Saved entries

● ● ● ● ●

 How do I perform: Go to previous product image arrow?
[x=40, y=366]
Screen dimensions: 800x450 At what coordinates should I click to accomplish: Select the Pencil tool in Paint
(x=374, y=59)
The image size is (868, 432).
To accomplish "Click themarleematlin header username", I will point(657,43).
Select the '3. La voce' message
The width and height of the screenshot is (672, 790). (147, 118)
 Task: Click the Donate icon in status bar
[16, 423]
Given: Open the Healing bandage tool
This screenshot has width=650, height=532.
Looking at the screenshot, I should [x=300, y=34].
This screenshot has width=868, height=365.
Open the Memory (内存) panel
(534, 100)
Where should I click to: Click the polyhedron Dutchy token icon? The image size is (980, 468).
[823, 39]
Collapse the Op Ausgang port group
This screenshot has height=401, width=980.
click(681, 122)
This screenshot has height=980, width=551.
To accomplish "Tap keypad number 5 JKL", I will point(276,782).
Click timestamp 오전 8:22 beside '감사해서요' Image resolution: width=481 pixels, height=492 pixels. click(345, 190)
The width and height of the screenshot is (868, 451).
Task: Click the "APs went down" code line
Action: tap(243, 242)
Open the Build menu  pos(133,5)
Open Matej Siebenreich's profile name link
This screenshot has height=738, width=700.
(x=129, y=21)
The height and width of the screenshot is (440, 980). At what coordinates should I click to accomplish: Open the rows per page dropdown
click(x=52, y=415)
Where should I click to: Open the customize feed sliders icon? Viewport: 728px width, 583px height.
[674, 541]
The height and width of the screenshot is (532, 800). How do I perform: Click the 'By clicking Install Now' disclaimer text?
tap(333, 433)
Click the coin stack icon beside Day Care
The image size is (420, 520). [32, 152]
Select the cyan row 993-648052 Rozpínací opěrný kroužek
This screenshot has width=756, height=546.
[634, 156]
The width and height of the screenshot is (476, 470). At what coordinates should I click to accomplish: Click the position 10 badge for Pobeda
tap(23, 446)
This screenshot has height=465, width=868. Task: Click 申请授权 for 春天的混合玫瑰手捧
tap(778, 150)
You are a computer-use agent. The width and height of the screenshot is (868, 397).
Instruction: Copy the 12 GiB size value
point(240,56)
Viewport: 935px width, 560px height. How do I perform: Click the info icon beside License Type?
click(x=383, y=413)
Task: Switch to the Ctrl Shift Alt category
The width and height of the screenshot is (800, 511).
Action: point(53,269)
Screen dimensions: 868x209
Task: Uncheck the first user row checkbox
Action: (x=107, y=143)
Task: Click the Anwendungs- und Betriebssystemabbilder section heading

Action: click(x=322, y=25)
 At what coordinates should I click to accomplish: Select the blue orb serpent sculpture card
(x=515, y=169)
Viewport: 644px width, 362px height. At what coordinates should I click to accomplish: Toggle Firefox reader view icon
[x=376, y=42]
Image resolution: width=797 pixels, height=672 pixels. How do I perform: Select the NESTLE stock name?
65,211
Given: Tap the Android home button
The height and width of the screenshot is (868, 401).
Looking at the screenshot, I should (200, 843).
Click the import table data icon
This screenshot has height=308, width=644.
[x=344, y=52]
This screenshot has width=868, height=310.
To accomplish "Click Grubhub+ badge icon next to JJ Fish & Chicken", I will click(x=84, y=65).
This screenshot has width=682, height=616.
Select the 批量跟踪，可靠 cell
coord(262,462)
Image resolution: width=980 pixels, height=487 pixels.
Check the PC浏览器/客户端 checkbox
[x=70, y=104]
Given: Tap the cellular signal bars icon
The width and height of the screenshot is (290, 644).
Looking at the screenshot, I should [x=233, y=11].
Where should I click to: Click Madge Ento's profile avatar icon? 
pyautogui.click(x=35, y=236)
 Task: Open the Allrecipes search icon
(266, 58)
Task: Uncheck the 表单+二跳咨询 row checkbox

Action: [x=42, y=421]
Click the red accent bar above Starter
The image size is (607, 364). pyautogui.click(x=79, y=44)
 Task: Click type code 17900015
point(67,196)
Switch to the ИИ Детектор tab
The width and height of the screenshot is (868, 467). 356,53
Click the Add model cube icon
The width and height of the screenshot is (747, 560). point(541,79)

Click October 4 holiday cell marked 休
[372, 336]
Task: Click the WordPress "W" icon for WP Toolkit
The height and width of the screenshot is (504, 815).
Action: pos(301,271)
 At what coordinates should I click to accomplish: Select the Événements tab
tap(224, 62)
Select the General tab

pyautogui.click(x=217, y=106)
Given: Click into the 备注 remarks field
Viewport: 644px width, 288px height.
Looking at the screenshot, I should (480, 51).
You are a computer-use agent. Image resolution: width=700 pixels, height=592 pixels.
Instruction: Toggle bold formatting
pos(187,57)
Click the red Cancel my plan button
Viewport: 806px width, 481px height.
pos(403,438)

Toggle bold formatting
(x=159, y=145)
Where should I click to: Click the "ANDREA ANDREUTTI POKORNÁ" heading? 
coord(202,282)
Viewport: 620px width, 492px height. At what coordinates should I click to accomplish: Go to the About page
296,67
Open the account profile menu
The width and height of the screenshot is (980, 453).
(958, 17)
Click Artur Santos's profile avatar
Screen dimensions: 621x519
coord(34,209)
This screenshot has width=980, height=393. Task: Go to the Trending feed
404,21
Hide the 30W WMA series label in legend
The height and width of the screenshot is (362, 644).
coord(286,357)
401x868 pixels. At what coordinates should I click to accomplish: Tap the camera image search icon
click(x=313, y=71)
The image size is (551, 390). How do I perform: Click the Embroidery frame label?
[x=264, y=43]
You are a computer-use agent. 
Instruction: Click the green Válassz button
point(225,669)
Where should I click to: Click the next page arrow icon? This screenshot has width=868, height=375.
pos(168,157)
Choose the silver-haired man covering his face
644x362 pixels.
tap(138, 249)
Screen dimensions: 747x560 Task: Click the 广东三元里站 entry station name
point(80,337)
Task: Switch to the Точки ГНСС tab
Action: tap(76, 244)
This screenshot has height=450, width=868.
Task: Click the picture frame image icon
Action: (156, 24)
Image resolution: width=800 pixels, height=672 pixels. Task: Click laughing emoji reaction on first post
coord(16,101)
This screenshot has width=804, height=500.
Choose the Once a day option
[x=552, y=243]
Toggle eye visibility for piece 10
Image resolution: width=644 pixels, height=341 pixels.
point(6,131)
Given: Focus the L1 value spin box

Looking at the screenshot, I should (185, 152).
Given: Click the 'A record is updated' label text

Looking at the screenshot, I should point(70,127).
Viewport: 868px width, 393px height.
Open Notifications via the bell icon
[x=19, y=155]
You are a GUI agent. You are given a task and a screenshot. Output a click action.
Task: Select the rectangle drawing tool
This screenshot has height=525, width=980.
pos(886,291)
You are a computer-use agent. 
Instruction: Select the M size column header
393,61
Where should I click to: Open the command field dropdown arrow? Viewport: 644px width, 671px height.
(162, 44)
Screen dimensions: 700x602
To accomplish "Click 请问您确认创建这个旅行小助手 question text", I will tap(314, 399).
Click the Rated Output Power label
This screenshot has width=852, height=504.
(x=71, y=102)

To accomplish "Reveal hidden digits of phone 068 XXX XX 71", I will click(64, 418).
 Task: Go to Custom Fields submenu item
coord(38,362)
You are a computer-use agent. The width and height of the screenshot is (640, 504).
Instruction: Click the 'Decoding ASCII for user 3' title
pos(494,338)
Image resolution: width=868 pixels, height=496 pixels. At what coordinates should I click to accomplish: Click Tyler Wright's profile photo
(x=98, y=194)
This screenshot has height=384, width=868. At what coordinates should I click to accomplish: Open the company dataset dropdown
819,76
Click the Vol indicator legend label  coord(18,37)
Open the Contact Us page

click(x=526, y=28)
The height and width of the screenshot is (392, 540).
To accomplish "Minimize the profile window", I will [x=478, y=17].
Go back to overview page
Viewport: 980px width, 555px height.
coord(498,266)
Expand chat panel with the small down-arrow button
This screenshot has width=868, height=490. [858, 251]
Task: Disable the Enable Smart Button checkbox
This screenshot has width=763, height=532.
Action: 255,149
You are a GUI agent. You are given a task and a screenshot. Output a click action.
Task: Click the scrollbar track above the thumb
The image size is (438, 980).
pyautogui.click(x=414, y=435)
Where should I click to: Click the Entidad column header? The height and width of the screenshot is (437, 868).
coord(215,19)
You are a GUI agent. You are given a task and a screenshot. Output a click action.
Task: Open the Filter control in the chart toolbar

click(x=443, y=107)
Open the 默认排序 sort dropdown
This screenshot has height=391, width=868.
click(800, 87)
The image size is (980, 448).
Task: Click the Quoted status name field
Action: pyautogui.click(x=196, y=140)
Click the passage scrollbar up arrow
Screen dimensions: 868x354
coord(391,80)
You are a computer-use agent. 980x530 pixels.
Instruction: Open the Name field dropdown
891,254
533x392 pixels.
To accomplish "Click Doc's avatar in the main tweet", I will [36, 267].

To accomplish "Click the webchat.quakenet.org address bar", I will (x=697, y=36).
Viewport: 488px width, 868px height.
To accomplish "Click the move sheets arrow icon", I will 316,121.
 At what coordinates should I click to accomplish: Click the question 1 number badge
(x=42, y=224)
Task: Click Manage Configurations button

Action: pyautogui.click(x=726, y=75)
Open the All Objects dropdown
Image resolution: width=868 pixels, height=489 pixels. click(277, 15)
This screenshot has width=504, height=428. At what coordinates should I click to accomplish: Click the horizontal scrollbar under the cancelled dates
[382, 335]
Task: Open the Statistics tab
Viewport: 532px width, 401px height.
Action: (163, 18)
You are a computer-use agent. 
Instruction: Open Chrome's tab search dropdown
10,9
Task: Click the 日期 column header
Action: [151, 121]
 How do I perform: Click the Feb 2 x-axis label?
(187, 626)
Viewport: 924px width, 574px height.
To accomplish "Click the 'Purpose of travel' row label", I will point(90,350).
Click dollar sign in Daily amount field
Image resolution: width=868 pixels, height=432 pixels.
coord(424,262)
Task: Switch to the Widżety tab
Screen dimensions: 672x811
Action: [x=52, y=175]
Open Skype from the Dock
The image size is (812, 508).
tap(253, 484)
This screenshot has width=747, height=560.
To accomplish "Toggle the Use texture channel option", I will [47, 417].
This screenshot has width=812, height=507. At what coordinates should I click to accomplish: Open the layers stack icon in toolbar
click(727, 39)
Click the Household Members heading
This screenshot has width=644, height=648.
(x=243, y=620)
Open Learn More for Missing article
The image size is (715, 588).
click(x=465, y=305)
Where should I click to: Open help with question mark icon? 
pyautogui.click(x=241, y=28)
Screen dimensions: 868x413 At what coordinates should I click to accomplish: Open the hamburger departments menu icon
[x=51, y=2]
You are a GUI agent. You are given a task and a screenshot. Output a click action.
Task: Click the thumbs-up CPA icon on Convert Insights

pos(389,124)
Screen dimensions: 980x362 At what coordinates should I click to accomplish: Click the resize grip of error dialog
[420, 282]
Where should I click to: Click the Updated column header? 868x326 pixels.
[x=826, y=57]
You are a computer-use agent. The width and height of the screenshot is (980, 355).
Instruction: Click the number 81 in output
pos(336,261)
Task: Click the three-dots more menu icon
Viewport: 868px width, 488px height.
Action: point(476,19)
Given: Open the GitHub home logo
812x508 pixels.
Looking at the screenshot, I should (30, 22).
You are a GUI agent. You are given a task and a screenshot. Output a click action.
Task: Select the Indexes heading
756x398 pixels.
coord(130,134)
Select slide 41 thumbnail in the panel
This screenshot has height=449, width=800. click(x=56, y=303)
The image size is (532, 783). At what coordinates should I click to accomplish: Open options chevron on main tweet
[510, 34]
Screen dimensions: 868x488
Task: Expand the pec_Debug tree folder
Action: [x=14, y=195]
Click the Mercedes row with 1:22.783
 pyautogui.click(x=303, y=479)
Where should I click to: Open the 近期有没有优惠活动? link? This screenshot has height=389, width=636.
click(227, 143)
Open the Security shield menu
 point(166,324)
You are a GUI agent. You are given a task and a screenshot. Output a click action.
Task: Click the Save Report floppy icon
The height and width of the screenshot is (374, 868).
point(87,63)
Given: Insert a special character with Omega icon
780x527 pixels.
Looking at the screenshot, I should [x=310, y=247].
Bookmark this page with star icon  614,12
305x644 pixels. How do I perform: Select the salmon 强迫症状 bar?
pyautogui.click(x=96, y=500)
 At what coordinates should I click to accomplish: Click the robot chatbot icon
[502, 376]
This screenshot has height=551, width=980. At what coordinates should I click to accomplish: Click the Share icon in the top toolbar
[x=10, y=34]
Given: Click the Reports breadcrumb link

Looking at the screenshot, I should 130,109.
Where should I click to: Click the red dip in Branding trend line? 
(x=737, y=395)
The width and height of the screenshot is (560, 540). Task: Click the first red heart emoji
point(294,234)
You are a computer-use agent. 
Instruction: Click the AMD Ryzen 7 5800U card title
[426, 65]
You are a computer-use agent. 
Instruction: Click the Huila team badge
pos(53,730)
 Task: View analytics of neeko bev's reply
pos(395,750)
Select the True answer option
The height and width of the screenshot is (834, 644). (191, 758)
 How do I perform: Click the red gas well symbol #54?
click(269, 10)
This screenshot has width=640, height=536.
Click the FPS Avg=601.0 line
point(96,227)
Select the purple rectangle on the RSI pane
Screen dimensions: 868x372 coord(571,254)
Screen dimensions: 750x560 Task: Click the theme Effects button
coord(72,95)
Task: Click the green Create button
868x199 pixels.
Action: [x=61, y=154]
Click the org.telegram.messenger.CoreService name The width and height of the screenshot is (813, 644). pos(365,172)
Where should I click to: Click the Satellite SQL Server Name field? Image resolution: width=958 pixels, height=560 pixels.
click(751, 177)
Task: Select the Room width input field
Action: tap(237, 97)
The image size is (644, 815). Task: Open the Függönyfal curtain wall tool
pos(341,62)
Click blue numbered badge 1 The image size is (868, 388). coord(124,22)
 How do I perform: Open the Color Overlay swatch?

● ● ● ● ●

DIRECTIONS FOR THIS TASK:
Every line above from the line with "The image size is (551, 390)." to the line with "Viewport: 868px width, 393px height.", inclusive, must be returned exactly; no other line belongs in the reply.

THE ANSWER:
The image size is (551, 390). How do I perform: Click the Embroidery frame label?
[x=264, y=43]
You are a computer-use agent. 
Instruction: Click the green Válassz button
point(225,669)
Where should I click to: Click the next page arrow icon? This screenshot has width=868, height=375.
pos(168,157)
Choose the silver-haired man covering his face
644x362 pixels.
tap(138, 249)
Screen dimensions: 747x560 Task: Click the 广东三元里站 entry station name
point(80,337)
Task: Switch to the Точки ГНСС tab
Action: tap(76, 244)
This screenshot has height=450, width=868.
Task: Click the picture frame image icon
Action: (156, 24)
Image resolution: width=800 pixels, height=672 pixels. Task: Click laughing emoji reaction on first post
coord(16,101)
This screenshot has width=804, height=500.
Choose the Once a day option
[x=552, y=243]
Toggle eye visibility for piece 10
Image resolution: width=644 pixels, height=341 pixels.
point(6,131)
Given: Focus the L1 value spin box

Looking at the screenshot, I should (185, 152).
Given: Click the 'A record is updated' label text

Looking at the screenshot, I should point(70,127).
Viewport: 868px width, 393px height.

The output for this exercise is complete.